The Temple of Taffeh () is an ancient Egyptian temple which was presented to the Netherlands for its help in contributing to the historical preservation of Egyptian antiquities in the 1960s during the International Campaign to Save the Monuments of Nubia. The temple was built of sandstone between 25 BCE and 14 CE during the rule of the Roman emperor Augustus. It was part of the Roman fortress known as Taphis and measures . The north temple's "two front columns are formed by square pillars with engaged columns" on its four sides. The rear wall of the temple interior features a statue niche.

In 1960, in relation to the construction of the Aswan High Dam and the consequent threat posed by its reservoir to numerous monuments and archeological sites in Nubia such as the temple of Abu Simbel, UNESCO made an international call to save these sites. In gratitude, Egypt assigned several monuments to the countries that replied to this plea in a significant way, including the Netherlands. Adolf Klasens, the director of the Rijksmuseum van Oudheden and a Dutch Egyptologist played a part in arranging the agreement where Egypt presented the temple of Taffeh to the Rijksmuseum van Oudheden in Leiden, the Netherlands.

• _CHALLENGES_:
- 1) According to the text about the Temple of Taffeh, what stone was the temple built from?
- 2) List every year, decade, or span of years mentioned in the text about the Temple of Taffeh.
- 3) Carry on the text about the Temple of Taffeh from its last sentence.
The lines that come next are from a different source.

• _SUPPLIED MATERIAL_:
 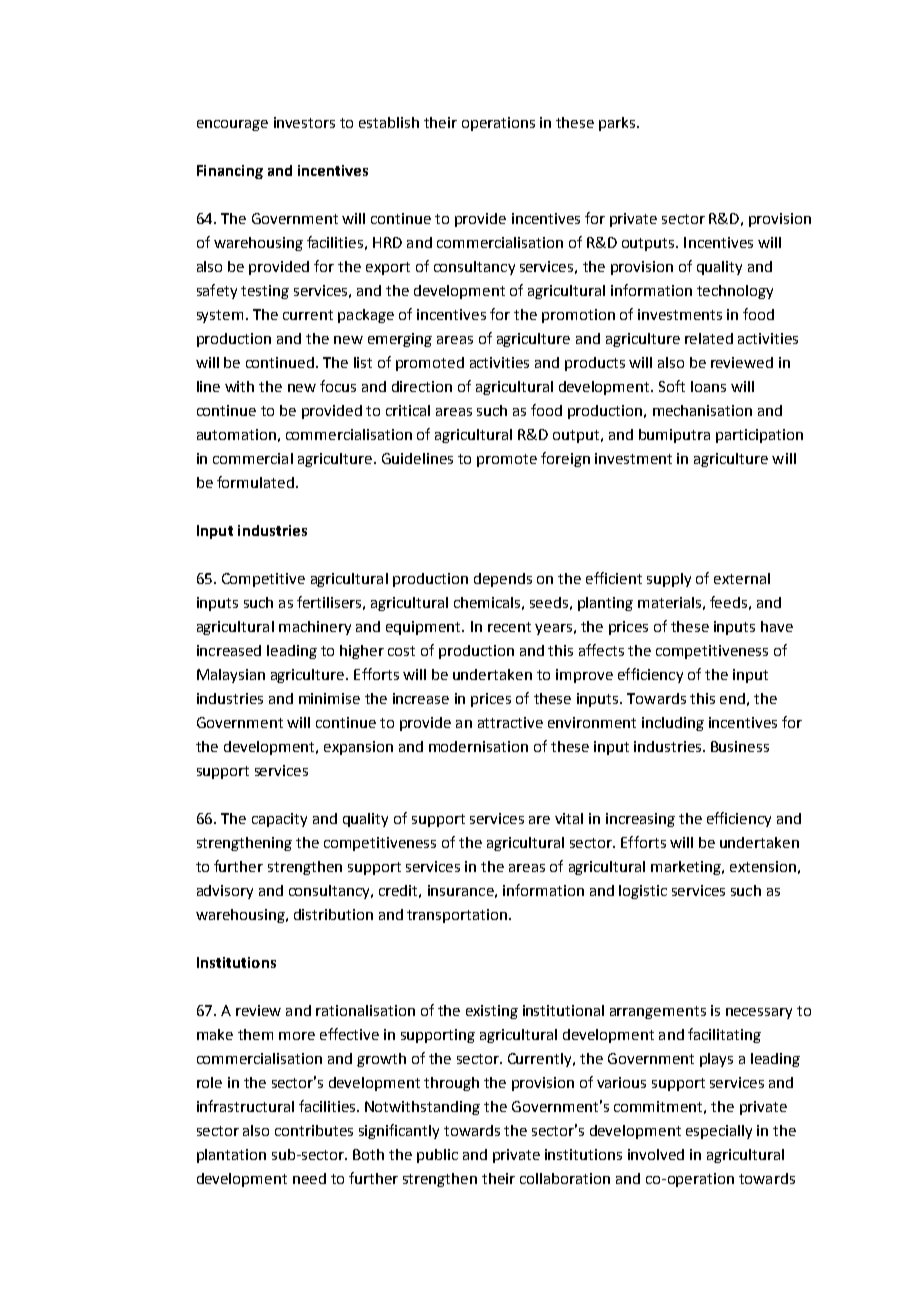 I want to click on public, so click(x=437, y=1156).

==

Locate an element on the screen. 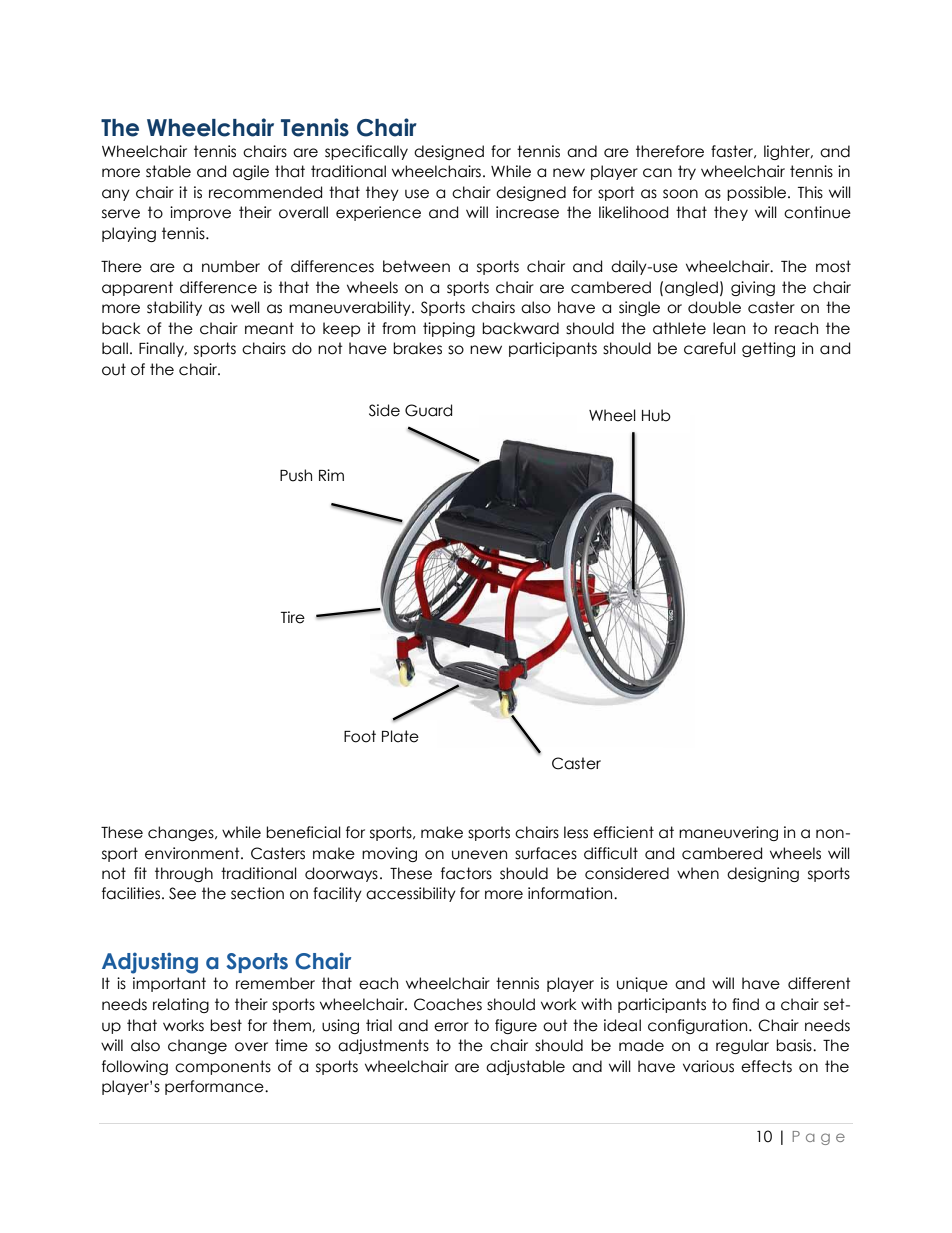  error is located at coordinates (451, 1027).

• _EXERCISE RESULTS_:
- 1) Sandstone.

- 2)
- the 1960s
- 25 BCE
- 14 CE
- 1960

- 3)
This building is constructed from 657 blocks weighing approximately 250 tons. After arriving in the Netherlands in 1979, it was reconstructed in a new wing of the National Museum of Antiquities (Rijksmuseum van Oudheden) in Leiden. The new structure was designed in such a way that the Dutch weather would not affect the stone, that natural light would illuminate the temple and that visitors could see the temple before having to pay for admission. There was also an effort to replace a minimum number of damaged stones.

A Greek inscription and a Christian cross remain carved into its walls.

See also
The four temples donated to countries assisting the relocation are:
 Temple of Debod (Madrid, Spain)
 Temple of Dendur (Metropolitan Museum of Art, New York, United States)
 Temple of Taffeh  (Rijksmuseum van Oudheden in Leiden, the Netherlands)
 Temple of Ellesyia (Museo Egizio, Turin, Italy)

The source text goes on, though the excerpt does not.